→ **TASK STATEMENT**:
Write the lines of data below as a JSON list of strings, one string per line, starting at the line that contains "The image size is (2112, 1198)." and ending at the line that contains "the Stealth shield", skipping blank lines. Leave the pictures out.

→ **DATA SUPPLIED**:
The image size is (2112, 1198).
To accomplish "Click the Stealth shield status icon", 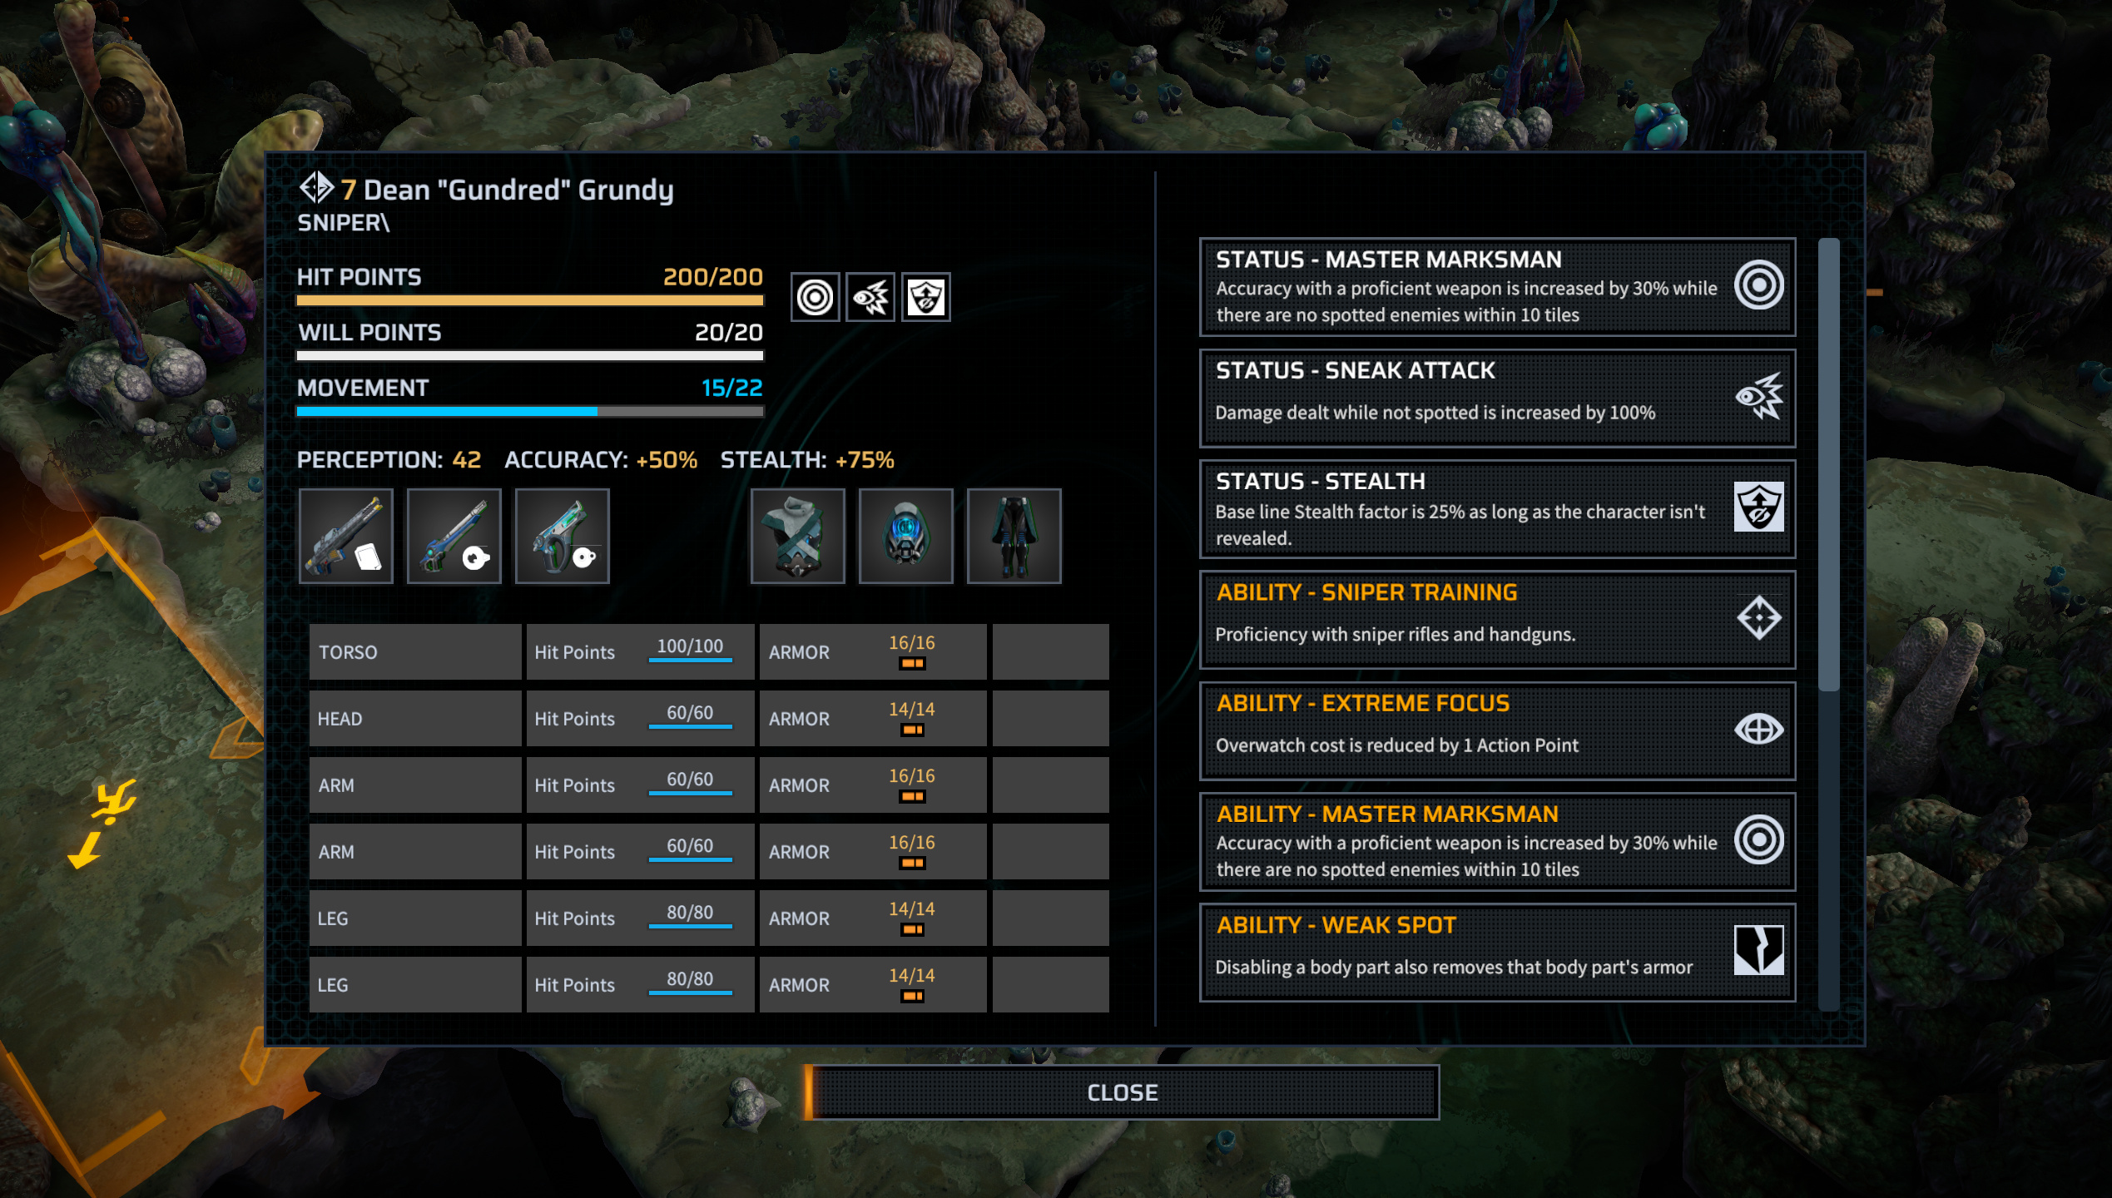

...

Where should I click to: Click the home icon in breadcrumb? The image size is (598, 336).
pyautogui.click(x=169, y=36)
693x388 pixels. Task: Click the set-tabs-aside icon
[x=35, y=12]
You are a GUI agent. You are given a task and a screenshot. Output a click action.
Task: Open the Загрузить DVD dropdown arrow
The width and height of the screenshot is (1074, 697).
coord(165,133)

* * *

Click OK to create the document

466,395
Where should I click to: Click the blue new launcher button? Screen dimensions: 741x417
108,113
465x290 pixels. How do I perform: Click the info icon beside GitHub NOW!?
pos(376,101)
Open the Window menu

→ **WRITTEN RESPONSE**:
[
  "The image size is (2112, 1198).",
  "To accomplish \"Click the Stealth shield status icon\", "
]